Nuklearer Sicherheitsgipfel
Im April wird Obama einen internationalen nuklearen Sicherheitsgipfel organisieren. Noch ist nicht klar, wer dort Israel vertreten wird. Sollte die höchstrangige Person Israel repräsentieren – Premier Binyamin Netanyahu, der auch Vorsitzender der Israelischen Atomenergiekommission ist –, würde er die israelische Position verteidigen müssen und dürfte sich nicht darauf beschränken, die Iran betreffenden Forderungen erneut zu wiederholen. Kurz nach dem von Obama einberufenen Gipfeltreffen wird eine Kommission, wie sie es alle fünf Jahre zu tun pflegt, den Stand des Atomsperrvertrags untersuchen. Israel hat den Vertrag nicht unterzeichnet und ist folglich von den Untersuchungen zunächst nicht betroffen. Dessen ungeachtet sind für Israel die nuklearen Treffen und das, was sich vor ihnen zuträgt, von Bedeutung.
Vor einem Monat hat die Internationale Kommission über nukleare Nicht-Verbreitung und Abrüstung (International Commission on Nuclear Non-Proliferation and Disarmament) den Bericht «Eliminating Nuclear Threats: A Practical Agenda for Global Policymakers» veröffentlicht. An der Spitze der Kommission standen der ehemalige australische Aussenminister Gareth Evans und sein ehemaliger japanischer Amtskollege Yoriko Kawaguchi. Ferner gehörten der Kommission 13 Staatsmänner und Experten an, wie der frühere amerikanische Staatssekretär für Verteidigung William Perry, der ehemalige deutsche Generalstabschef Klaus Naumann (ein guter Freund Israels, der der militärischen Kommission der Nato vorstand) sowie Turki al-Faisal, ein Vierteljahrhundert lang saudischer Geheimdienstchef. Diese Gruppe von Menschen hat Zugang zu vielen Geheimnissen und zu allen aktuellen Informationen.
Eine vernünftige Formel
Für den Bericht ist es ein Fakt, dass Israel jenseits des Atomsperrvertrags Nuklearwaffen besitzt. Die Schätzungen belaufen sich auf 60 bis 200 Exemplare, von denen einige sich in Position befinden. Der Bericht übernimmt auch die allgemein vertretene Ansicht, Israel habe aufgehört, spaltbares Material zu produzieren, wolle dies offiziell aber erst dann zugeben, wenn seine Sicherheitssituation sich wesentlich verbessert. Schliesslich empfiehlt der Bericht, Druck auf Israel auszuüben, wie auch auf Indien und Pakistan.

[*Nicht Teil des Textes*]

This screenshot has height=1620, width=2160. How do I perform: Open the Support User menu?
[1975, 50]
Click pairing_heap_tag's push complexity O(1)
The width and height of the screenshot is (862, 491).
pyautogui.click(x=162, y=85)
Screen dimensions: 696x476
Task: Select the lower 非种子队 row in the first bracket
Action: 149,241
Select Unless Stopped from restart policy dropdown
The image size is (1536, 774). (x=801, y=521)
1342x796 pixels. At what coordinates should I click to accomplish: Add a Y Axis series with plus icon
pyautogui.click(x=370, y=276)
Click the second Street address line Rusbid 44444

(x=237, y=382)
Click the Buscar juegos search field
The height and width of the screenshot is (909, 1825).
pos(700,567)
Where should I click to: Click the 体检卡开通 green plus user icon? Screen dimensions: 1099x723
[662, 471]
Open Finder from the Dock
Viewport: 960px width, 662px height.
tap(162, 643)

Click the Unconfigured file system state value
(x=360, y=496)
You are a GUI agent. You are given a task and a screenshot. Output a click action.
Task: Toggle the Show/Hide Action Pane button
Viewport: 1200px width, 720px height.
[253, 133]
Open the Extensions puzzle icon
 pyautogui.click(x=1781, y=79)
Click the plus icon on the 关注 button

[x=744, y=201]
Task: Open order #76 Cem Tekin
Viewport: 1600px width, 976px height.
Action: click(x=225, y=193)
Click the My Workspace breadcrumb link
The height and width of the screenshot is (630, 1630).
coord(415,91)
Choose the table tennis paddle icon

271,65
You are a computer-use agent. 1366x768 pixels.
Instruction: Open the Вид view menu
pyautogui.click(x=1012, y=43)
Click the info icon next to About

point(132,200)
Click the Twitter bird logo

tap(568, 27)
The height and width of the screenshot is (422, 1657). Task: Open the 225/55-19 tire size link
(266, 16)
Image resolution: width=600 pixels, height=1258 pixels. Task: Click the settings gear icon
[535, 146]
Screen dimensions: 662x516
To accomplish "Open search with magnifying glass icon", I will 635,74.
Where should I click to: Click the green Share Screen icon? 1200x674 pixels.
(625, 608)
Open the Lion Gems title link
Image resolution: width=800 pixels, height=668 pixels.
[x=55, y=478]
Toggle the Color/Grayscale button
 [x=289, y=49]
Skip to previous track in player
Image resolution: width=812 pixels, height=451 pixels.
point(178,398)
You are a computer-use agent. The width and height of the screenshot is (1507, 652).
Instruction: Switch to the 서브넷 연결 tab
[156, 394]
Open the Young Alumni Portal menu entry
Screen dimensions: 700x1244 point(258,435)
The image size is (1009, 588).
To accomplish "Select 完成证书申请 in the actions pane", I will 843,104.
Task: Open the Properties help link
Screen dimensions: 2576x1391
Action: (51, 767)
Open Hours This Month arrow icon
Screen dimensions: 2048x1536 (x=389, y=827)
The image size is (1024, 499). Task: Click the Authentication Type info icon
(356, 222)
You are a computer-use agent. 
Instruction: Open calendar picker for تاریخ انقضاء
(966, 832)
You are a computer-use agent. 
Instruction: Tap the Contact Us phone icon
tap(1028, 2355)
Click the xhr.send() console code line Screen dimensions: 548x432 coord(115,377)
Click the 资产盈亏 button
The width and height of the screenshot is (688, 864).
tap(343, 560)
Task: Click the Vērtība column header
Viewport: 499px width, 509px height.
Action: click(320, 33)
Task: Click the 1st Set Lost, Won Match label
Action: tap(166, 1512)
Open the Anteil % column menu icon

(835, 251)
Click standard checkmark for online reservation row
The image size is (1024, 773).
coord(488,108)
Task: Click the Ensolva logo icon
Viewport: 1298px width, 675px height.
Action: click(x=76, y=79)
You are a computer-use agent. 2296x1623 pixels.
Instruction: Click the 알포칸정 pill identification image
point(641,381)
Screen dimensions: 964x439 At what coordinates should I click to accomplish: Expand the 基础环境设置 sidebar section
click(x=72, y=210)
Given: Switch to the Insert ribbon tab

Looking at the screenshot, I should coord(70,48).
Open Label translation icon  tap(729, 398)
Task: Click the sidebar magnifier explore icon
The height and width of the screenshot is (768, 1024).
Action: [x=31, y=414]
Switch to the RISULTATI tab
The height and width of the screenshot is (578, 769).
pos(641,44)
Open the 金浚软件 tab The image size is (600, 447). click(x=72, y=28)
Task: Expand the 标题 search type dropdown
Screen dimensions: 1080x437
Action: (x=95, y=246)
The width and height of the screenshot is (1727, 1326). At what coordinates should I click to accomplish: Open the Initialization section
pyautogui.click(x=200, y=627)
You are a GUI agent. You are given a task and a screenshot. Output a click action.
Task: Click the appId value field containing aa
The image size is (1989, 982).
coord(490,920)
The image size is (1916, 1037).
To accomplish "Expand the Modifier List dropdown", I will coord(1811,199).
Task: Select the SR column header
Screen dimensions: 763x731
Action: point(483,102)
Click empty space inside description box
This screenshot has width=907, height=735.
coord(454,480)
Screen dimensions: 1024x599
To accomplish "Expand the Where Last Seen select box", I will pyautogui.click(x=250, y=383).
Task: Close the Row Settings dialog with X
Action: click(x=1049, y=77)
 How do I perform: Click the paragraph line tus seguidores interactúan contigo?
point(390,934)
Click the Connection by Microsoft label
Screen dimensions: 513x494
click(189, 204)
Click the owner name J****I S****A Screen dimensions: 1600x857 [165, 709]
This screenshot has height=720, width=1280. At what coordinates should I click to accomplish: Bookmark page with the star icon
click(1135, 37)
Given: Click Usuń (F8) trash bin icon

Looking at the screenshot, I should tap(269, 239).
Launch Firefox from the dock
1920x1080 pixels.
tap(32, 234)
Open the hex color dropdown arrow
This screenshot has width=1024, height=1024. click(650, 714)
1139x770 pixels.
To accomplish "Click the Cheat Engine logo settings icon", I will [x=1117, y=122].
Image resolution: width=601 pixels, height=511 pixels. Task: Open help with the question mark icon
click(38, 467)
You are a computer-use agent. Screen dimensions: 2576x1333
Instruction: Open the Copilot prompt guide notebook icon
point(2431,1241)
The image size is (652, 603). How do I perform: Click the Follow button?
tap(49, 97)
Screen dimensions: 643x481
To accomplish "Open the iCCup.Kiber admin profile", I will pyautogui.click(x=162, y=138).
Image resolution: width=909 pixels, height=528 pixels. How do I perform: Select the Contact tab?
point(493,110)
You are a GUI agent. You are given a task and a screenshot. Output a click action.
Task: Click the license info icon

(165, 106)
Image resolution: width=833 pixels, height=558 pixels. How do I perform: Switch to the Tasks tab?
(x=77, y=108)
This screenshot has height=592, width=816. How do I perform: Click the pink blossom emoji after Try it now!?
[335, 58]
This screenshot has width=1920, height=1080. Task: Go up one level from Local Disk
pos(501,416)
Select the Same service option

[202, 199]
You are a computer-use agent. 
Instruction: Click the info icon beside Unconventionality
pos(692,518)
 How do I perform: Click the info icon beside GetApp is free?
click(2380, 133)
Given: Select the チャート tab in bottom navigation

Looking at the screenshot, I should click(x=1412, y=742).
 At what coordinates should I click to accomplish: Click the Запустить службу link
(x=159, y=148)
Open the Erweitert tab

Evans, Kawaguchi und deren Kollegen streben eine praktische Lösung an. Sie schreiben: «In Anerkennung der Tatsache, dass die drei Nuklearstaaten ausserhalb des Atomsperrvertrags – Indien, Pakistan und Israel –, in absehbarer Zeit dem Vertrag nicht beitreten werden, sollten alle Anstrengungen unternommen werden, Einigkeit bei Vereinbarungen zu erreichen, welche gleichermassen die Verpflichtungen zur Nicht-Verbreitung und zu Abrüstung beinhalten.» Der Bericht von Evans und Kawaguchi verneint die Gefahren nicht, mit denen Israel im Nahen Osten konfrontiert ist. Er schlägt eine vernünftige Formel für die Lösung der nuklearen Risiken von Teheran bis zum Terror vor. Der Vertrag, an dessen Ausarbeitung kein Israeli beteiligt war, ist so gehalten, dass er auch von jenen Israeli unterzeichnet werden könnte, die glauben, es sei immer noch zu früh, die Politik der nuklearen «Versicherung» ganz aufzugeben. Jene, die angesichts des Berichts und seines Geistes eine Gänsehaut bekommen, müssten sich eben einen Pullover überziehen.